To determine the impact of ampreloxetine (oral, 10 mg/day) on supine hypertension as assessed by ambulatory blood pressure (BP) monitoring.

Subjects with nOH due to alpha-synucleinopathies (n=186) were recruited into a 4-week double-blind placebo-controlled parallel-group trial (NCT 03829657).  Supine hypertension was assessed with two methods: 1) in-office after 10-mins supine rest and 2) throughout the night (nocturnal) using ambulatory BP monitoring at three time points: screening (pre-treatment) and day-7 and day-21 in the randomized phase; then graded as: absent <140, mild 140-159, moderate 160-179, or severe >180 mmHg.
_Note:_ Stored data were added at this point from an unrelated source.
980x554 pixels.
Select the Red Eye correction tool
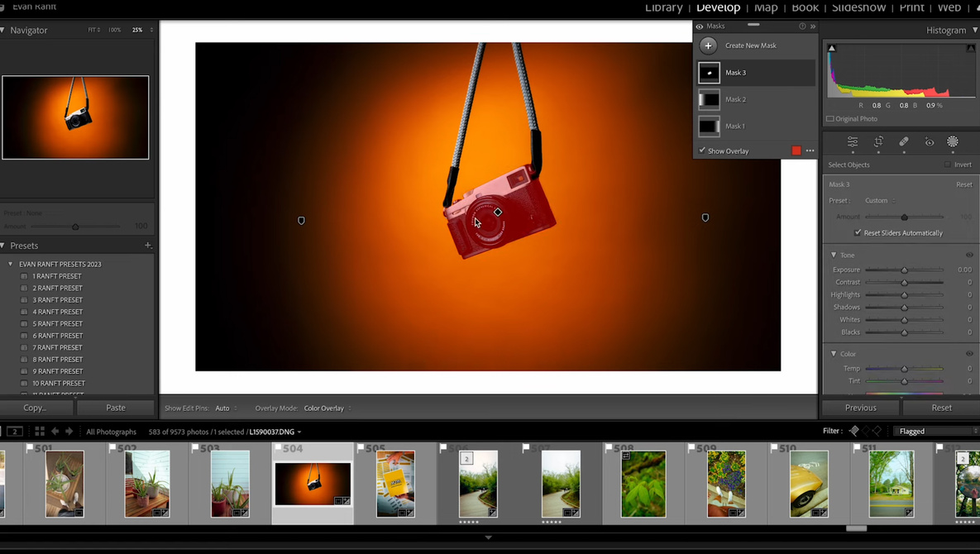[x=929, y=142]
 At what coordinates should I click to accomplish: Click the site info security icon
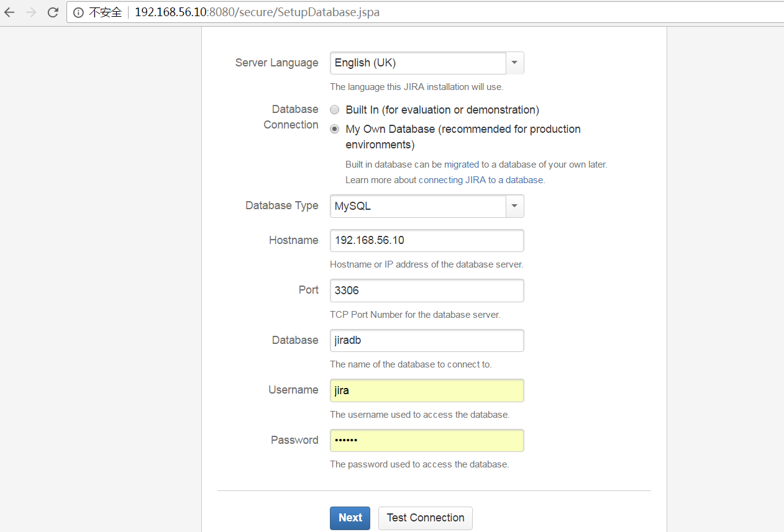point(78,12)
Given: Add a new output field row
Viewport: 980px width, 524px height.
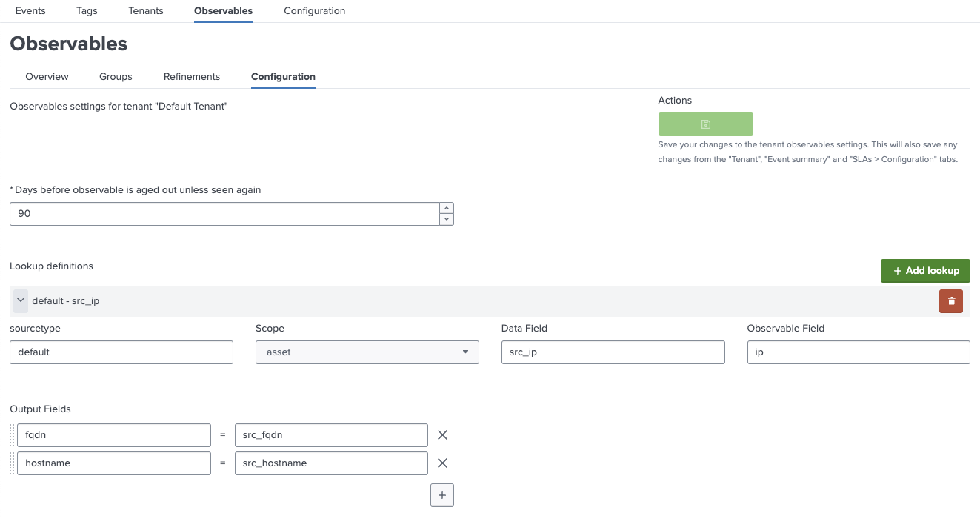Looking at the screenshot, I should [441, 495].
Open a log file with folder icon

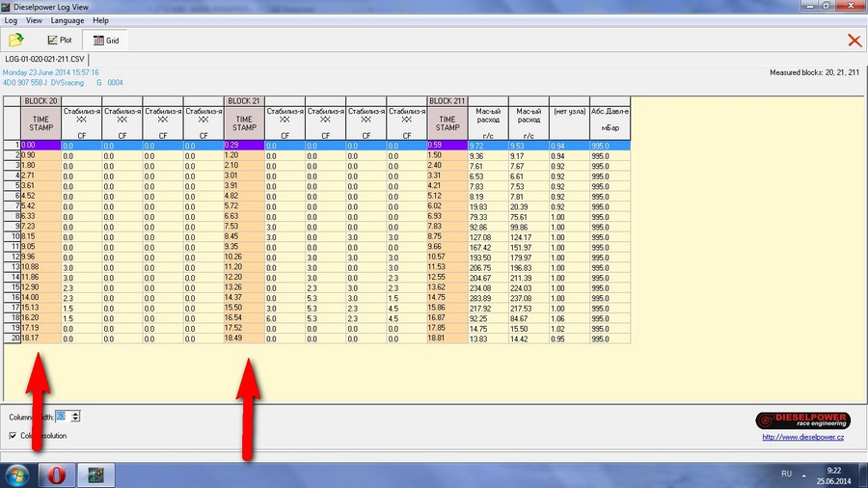click(x=16, y=41)
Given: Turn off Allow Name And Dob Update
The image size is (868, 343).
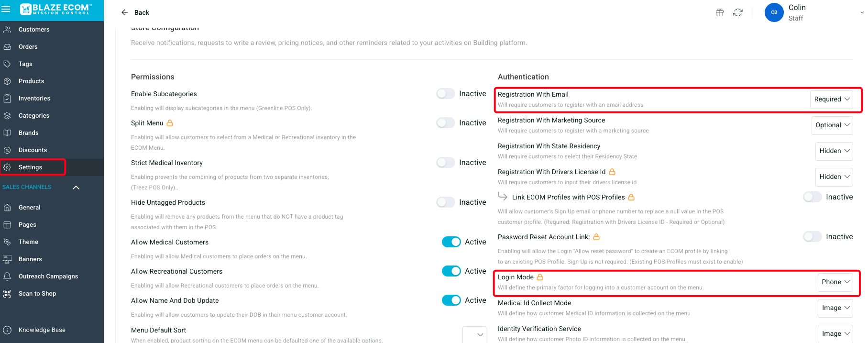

Satisfactory ambulatory BP recordings at two or more timepoints were available in 80 subjects (n=48 Parkinson disease, n=22 multiple system atrophy, n=10 pure autonomic failure). Diagnostic subtype and age/sex were similar in the placebo (n=50) and ampreloxetine (n=30) groups. Mean pre-treatment nocturnal BP was not different (127.2±17.0 vs. 127.3±16.9 mmHg, respectively). In the randomized phase, nocturnal BP was unchanged from baseline in both the ampreloxetine-treated and placebo-treated groups at day-7 and day-21. Shift table analysis showed no worsening in the severity of supine hypertension on ampreloxetine. No significant differences were observed in office supine BP.

We saw no signal for worsening of supine hypertension on ampreloxetine in patients with alpha-synucleinopathies and nOH. This suggests that, if the ongoing phase 3 study confirms safety and efficacy, ampreloxetine may be the first drug to treat nOH without exacerbating supine hypertension, which should not worsen intravascular volume loss overnight or add to the risk of target organ damage.